BEGIN

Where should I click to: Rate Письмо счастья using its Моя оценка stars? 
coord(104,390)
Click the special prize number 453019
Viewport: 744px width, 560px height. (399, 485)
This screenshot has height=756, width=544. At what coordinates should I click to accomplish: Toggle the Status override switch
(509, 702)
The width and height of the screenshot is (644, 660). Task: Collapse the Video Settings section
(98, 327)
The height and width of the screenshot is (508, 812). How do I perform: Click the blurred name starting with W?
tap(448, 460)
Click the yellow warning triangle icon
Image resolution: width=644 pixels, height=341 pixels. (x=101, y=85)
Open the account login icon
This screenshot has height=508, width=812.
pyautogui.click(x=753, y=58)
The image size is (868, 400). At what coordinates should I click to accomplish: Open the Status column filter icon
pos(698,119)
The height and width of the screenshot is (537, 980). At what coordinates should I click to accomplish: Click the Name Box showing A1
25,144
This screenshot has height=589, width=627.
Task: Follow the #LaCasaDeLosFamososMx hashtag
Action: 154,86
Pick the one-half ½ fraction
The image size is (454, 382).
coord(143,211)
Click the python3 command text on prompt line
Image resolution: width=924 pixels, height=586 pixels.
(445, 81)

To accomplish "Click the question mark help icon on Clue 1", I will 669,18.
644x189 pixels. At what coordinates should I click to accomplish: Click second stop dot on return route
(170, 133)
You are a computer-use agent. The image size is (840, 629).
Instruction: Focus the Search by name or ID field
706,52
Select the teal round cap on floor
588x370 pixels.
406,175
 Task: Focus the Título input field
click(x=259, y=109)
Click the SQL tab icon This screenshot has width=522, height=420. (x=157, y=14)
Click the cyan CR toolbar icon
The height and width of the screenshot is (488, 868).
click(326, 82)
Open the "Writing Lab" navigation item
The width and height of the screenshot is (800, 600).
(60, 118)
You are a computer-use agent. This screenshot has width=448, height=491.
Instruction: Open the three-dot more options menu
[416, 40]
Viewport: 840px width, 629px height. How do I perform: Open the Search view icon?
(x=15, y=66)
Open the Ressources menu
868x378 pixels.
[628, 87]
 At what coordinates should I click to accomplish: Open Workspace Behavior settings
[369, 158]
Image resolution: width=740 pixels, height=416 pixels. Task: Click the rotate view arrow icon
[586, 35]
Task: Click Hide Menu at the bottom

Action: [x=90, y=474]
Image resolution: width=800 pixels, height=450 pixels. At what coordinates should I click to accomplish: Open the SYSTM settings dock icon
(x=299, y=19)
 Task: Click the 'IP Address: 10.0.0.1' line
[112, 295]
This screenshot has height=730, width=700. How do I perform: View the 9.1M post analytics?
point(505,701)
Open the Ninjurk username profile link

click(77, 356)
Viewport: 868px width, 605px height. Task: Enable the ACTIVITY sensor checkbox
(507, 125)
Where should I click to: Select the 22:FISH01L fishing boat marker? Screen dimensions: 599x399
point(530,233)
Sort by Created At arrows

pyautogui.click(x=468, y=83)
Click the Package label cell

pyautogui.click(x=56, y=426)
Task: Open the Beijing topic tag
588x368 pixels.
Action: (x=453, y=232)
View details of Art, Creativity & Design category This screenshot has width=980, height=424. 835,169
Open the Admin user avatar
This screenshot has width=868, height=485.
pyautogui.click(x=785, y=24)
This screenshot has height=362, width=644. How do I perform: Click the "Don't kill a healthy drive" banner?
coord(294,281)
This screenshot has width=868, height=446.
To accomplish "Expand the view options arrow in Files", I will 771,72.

END

The answer must consist of all the entries, copied exactly.

Where should I click to: Rate Письмо счастья using its Моя оценка stars? 
coord(104,390)
Click the special prize number 453019
Viewport: 744px width, 560px height. (399, 485)
This screenshot has height=756, width=544. At what coordinates should I click to accomplish: Toggle the Status override switch
(509, 702)
The width and height of the screenshot is (644, 660). Task: Collapse the Video Settings section
(98, 327)
The height and width of the screenshot is (508, 812). How do I perform: Click the blurred name starting with W?
tap(448, 460)
Click the yellow warning triangle icon
Image resolution: width=644 pixels, height=341 pixels. (x=101, y=85)
Open the account login icon
This screenshot has height=508, width=812.
pyautogui.click(x=753, y=58)
The image size is (868, 400). At what coordinates should I click to accomplish: Open the Status column filter icon
pos(698,119)
The height and width of the screenshot is (537, 980). At what coordinates should I click to accomplish: Click the Name Box showing A1
25,144
This screenshot has height=589, width=627.
Task: Follow the #LaCasaDeLosFamososMx hashtag
Action: 154,86
Pick the one-half ½ fraction
The image size is (454, 382).
coord(143,211)
Click the python3 command text on prompt line
Image resolution: width=924 pixels, height=586 pixels.
(445, 81)

To accomplish "Click the question mark help icon on Clue 1", I will 669,18.
644x189 pixels. At what coordinates should I click to accomplish: Click second stop dot on return route
(170, 133)
You are a computer-use agent. The image size is (840, 629).
Instruction: Focus the Search by name or ID field
706,52
Select the teal round cap on floor
588x370 pixels.
406,175
 Task: Focus the Título input field
click(x=259, y=109)
Click the SQL tab icon This screenshot has width=522, height=420. (x=157, y=14)
Click the cyan CR toolbar icon
The height and width of the screenshot is (488, 868).
click(326, 82)
Open the "Writing Lab" navigation item
The width and height of the screenshot is (800, 600).
(60, 118)
You are a computer-use agent. This screenshot has width=448, height=491.
Instruction: Open the three-dot more options menu
[416, 40]
Viewport: 840px width, 629px height. How do I perform: Open the Search view icon?
(x=15, y=66)
Open the Ressources menu
868x378 pixels.
[628, 87]
 At what coordinates should I click to accomplish: Open Workspace Behavior settings
[369, 158]
Image resolution: width=740 pixels, height=416 pixels. Task: Click the rotate view arrow icon
[586, 35]
Task: Click Hide Menu at the bottom

Action: [x=90, y=474]
Image resolution: width=800 pixels, height=450 pixels. At what coordinates should I click to accomplish: Open the SYSTM settings dock icon
(x=299, y=19)
 Task: Click the 'IP Address: 10.0.0.1' line
[112, 295]
This screenshot has height=730, width=700. How do I perform: View the 9.1M post analytics?
point(505,701)
Open the Ninjurk username profile link

click(77, 356)
Viewport: 868px width, 605px height. Task: Enable the ACTIVITY sensor checkbox
(507, 125)
Where should I click to: Select the 22:FISH01L fishing boat marker? Screen dimensions: 599x399
point(530,233)
Sort by Created At arrows

pyautogui.click(x=468, y=83)
Click the Package label cell

pyautogui.click(x=56, y=426)
Task: Open the Beijing topic tag
588x368 pixels.
Action: (x=453, y=232)
View details of Art, Creativity & Design category This screenshot has width=980, height=424. 835,169
Open the Admin user avatar
This screenshot has width=868, height=485.
pyautogui.click(x=785, y=24)
This screenshot has height=362, width=644. How do I perform: Click the "Don't kill a healthy drive" banner?
coord(294,281)
This screenshot has width=868, height=446.
To accomplish "Expand the view options arrow in Files", I will 771,72.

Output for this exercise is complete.